> [The request]:
Reproduce verbatim the lines that begin with the line containing "Task: Tap the bullet dot before Flip through" and end with the line containing "tap(407, 176)", including both of those lines.
::: Dataset records :::
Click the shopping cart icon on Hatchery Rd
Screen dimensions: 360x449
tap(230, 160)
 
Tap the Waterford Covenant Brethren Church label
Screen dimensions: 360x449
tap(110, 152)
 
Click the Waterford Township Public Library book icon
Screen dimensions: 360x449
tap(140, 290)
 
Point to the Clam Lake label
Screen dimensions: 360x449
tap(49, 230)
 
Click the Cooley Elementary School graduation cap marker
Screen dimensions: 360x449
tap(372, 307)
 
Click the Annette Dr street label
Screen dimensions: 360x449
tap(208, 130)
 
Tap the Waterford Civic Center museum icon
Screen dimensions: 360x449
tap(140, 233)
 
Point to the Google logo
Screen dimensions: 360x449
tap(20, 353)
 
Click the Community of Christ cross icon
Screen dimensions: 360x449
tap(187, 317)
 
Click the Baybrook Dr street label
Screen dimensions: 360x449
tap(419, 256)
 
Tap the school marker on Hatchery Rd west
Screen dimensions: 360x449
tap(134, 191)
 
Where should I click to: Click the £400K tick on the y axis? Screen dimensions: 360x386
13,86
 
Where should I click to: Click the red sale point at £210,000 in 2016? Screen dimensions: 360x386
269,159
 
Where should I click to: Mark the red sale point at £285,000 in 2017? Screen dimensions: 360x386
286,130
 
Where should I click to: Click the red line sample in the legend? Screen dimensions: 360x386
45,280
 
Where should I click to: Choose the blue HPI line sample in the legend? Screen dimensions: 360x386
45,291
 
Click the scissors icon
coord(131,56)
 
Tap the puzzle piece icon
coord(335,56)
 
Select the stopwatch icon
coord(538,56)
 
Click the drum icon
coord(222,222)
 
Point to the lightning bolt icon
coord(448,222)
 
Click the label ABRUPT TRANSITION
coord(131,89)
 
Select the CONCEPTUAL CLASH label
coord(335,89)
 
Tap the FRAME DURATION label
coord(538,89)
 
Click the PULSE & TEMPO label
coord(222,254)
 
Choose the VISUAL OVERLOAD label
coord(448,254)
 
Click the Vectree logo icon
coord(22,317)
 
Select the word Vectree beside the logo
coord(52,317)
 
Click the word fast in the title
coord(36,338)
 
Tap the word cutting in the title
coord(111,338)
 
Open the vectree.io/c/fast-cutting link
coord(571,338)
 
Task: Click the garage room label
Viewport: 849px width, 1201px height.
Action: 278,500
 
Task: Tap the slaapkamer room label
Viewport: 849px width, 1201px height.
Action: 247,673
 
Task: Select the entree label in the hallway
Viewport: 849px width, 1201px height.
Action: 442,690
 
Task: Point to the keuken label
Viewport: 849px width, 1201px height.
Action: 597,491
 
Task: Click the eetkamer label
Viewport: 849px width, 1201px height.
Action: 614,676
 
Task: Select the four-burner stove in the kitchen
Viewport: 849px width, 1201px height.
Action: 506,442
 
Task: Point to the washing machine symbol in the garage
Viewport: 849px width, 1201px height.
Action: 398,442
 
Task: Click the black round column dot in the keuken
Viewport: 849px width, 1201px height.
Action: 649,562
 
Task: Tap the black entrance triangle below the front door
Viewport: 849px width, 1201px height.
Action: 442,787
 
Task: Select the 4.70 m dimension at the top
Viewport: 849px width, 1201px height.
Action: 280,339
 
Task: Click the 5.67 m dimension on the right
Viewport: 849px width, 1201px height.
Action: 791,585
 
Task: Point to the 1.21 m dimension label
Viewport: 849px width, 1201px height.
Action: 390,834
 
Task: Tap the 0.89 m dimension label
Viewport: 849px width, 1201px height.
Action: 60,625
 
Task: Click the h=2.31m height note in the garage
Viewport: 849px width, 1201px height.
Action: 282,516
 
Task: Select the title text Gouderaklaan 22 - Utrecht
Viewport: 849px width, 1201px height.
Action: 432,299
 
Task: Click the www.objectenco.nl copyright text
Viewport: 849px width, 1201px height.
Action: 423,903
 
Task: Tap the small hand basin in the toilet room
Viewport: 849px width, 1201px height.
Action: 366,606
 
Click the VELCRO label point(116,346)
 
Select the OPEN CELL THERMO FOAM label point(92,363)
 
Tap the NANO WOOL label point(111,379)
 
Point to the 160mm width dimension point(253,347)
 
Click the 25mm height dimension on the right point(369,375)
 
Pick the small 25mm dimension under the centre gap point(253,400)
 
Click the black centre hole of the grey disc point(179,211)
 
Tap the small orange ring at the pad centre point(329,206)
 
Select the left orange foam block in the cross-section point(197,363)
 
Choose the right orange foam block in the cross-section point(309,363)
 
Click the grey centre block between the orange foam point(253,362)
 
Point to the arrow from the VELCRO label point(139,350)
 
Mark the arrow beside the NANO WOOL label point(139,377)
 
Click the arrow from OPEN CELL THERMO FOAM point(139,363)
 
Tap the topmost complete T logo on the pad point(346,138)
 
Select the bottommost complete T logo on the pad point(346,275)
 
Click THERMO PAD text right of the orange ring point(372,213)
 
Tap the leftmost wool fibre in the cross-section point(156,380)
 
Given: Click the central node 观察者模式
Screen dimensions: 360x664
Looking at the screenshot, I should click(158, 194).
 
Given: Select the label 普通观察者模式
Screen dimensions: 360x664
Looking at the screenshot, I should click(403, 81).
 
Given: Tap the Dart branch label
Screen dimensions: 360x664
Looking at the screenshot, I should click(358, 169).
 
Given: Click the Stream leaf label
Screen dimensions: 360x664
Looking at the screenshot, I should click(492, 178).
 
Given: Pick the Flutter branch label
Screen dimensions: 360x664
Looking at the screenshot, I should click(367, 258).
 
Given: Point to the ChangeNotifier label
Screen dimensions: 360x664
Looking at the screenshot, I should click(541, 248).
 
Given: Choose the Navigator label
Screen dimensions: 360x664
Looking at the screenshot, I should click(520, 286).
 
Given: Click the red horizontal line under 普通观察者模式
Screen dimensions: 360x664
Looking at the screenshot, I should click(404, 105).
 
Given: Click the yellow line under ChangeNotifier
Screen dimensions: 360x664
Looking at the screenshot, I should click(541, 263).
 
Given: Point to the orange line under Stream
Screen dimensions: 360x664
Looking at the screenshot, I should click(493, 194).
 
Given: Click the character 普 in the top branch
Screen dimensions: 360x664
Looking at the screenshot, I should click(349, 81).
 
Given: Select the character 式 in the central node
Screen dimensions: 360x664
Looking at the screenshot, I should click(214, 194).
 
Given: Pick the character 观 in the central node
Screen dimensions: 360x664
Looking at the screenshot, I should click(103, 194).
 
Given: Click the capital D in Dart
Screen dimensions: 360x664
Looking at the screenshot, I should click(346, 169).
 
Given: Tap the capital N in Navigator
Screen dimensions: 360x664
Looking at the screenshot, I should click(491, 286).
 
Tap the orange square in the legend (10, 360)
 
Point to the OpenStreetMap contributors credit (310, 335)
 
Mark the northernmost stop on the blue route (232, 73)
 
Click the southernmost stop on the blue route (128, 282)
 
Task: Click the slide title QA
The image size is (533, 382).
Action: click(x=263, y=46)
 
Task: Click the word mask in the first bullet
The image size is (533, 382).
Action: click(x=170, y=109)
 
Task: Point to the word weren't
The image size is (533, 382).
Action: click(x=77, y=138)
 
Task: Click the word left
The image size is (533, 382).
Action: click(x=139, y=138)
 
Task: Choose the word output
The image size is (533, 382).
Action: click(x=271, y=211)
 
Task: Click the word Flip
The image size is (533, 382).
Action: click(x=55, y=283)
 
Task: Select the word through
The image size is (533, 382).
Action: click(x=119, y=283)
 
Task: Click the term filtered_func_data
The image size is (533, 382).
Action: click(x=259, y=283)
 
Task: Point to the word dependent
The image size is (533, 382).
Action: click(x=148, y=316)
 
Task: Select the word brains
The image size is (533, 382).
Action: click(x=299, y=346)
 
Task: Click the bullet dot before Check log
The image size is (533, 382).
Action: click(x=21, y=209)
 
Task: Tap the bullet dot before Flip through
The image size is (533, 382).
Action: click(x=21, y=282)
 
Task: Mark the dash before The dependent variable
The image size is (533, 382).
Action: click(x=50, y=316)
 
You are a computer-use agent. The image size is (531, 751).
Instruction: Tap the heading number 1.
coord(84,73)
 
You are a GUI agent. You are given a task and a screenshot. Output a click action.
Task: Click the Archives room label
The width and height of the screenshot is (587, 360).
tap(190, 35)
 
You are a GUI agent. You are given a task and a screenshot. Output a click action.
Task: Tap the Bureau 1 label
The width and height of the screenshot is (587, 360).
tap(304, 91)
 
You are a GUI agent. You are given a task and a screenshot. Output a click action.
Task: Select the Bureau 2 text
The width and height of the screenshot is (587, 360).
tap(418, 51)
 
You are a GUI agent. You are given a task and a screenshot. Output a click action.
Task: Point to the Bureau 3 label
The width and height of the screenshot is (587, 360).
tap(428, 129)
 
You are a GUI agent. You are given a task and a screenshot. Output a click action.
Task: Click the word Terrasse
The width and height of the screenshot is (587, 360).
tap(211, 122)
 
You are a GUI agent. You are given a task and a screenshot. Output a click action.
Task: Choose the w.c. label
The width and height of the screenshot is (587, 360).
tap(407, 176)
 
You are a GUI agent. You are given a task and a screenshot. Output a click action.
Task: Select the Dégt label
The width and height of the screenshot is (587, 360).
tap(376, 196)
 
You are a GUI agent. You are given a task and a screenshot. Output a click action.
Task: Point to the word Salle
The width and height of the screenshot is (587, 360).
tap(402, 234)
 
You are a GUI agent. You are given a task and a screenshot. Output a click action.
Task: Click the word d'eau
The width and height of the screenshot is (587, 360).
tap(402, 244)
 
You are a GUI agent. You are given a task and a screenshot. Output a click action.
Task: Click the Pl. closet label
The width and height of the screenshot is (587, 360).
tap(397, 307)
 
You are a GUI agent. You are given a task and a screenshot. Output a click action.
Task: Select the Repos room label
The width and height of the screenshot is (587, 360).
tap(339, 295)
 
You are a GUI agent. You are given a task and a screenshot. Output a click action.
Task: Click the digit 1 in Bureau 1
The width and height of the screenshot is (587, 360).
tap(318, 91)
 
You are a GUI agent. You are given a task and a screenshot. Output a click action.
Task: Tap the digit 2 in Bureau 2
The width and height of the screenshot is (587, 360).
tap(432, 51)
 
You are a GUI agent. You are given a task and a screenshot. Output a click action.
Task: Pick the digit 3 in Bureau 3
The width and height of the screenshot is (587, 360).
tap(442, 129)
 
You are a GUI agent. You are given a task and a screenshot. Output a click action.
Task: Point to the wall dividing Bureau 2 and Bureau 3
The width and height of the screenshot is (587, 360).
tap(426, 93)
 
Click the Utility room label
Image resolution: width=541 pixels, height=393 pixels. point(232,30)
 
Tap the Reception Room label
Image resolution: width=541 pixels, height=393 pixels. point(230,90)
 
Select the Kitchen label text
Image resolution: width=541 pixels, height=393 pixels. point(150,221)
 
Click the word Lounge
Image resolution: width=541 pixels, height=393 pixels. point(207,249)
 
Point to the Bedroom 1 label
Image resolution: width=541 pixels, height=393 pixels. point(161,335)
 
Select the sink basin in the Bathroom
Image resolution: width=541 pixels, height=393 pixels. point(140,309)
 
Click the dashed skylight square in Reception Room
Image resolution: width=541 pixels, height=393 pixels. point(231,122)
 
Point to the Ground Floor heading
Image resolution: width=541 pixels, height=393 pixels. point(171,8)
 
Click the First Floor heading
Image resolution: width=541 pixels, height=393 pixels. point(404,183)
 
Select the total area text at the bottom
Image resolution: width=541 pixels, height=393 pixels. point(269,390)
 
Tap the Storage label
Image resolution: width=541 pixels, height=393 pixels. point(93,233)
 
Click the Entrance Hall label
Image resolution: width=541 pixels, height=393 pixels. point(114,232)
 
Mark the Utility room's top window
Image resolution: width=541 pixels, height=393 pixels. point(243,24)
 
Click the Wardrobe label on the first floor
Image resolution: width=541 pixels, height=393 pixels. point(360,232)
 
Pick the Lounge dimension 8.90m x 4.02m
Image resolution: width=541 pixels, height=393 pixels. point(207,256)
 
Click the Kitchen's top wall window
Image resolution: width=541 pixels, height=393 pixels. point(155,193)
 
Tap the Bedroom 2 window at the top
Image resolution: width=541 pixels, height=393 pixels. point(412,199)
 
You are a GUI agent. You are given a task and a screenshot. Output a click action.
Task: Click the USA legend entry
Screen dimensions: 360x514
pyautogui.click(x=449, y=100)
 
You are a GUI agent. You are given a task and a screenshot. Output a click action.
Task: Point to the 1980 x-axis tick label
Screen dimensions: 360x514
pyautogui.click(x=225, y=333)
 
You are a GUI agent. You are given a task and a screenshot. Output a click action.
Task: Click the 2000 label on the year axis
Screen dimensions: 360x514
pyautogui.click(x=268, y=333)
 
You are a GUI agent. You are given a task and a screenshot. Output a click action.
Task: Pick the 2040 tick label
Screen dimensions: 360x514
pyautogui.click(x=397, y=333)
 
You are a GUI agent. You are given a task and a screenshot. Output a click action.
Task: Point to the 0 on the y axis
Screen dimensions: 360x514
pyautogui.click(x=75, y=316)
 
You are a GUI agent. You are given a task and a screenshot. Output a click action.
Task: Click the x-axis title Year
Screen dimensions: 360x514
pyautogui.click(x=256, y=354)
:::
> [Response to this task]:
Task: Tap the bullet dot before Flip through
The image size is (533, 382).
Action: click(x=21, y=282)
 
Task: Mark the dash before The dependent variable
The image size is (533, 382).
Action: click(x=50, y=316)
 
You are a computer-use agent. The image size is (531, 751).
Instruction: Tap the heading number 1.
coord(84,73)
 
You are a GUI agent. You are given a task and a screenshot. Output a click action.
Task: Click the Archives room label
The width and height of the screenshot is (587, 360).
tap(190, 35)
 
You are a GUI agent. You are given a task and a screenshot. Output a click action.
Task: Tap the Bureau 1 label
The width and height of the screenshot is (587, 360).
tap(304, 91)
 
You are a GUI agent. You are given a task and a screenshot. Output a click action.
Task: Select the Bureau 2 text
The width and height of the screenshot is (587, 360).
tap(418, 51)
 
You are a GUI agent. You are given a task and a screenshot. Output a click action.
Task: Point to the Bureau 3 label
The width and height of the screenshot is (587, 360).
tap(428, 129)
 
You are a GUI agent. You are given a task and a screenshot. Output a click action.
Task: Click the word Terrasse
The width and height of the screenshot is (587, 360).
tap(211, 122)
 
You are a GUI agent. You are given a task and a screenshot. Output a click action.
Task: Choose the w.c. label
The width and height of the screenshot is (587, 360).
tap(407, 176)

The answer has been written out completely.